‘Sandy Wexler’: Adam Sandler’s latest is a stunningly-outdated waste of time
To judge whether or not Sandy Wexler succeeds as a contemporary comedy, one only needs to watch the final ten minutes, which features Sandler’s nasal-voiced schmuck Sandy perform a sincere rendition of “There’s No Business Like Showbusiness” at a wedding, succeeded briskly by prank calls involving Gary Busey and — we’re not kidding — Beavis & Butthead. Such is Sandler’s lack of cultural awareness that Sandy Wexler — a tragically unfunny attempt at a Hollywood satire from the writer/producer/star — swings between scenes and gags that belong in the worst 1960s comedies, the worst 1980s comedies and the worst 1990s comedies. Sandy Wexler isn’t even consistent in its irrelevance.
Sandy, apparently inspired by Sander’s own talent agent, is a well-intentioned compulsive liar who lurks at parties looking for young women to transform into stars. He dresses poorly, wears glasses and has an insufferable laugh: that’s a pretty clean summary of Sandler’s performance in this film. It’s by no means the actor’s worst work in recent years; Sandy is arguably his most likeable character since Jill in 2011's Jack & Jill. The Sandy persona might’ve been solidly amusing in a 6-minute SNL sketch, but this film is — wait for it — Two Hours And 11 Minutes Long. Seriously.
Sandler’s massively one-sided distribution deal with Netflix (he makes rubbish films, Ted Sarandos has to defend them to the press) has merely increased his sense of entitlement and dangerous levels of creative freedom. Someone needs to remind him that his best self-produced films — Big Daddy, Billy Madison, Mr. Deeds — were all under 100 minutes. As a lifelong defender of his shtick, even I am in no doubt that Adam Sandler comedies cannot sustain more time than that.
Sandy Wexler doesn’t even attempt to follow a traditional/bearable narrative structure: it steals freely from Broadway Danny Rose in its cutaway interviews with Jimmy Kimmel, Conan O’Brien etc. It follows the rise and fall of Sandy’s star client, played by Jennifer Hudson, but gets lost in a series of subplots (Kevin James as a ventriloquist, Terry Crews as a wrestler) until the plot eventually collapses inwards.
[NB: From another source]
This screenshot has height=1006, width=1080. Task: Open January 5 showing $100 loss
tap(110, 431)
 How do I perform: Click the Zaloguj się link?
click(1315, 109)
One particular lowlight is a suicide joke that’s neither funny nor comedically justified; in a film that seems desperate to be charming and sincere, it’s a stunningly misjudged inclusion.
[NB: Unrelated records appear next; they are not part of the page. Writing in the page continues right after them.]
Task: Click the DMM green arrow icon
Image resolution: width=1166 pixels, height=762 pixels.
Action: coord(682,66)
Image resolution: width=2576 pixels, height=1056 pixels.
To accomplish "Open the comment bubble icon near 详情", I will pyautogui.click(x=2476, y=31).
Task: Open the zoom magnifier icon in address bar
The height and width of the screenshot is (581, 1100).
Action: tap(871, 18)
I feel as though I’ve written the same paragraph over and over for the past 5 or 6 years: that Adam Sandler is capable of greatness (see my recent appraisal of Funny People) but has lost his way. I’m close to giving up hope that he’ll ever be truly funny again. Sandy Wexler could probably be worse. Have our Sander standards been so lowered that “could probably be worse” feels like a complement?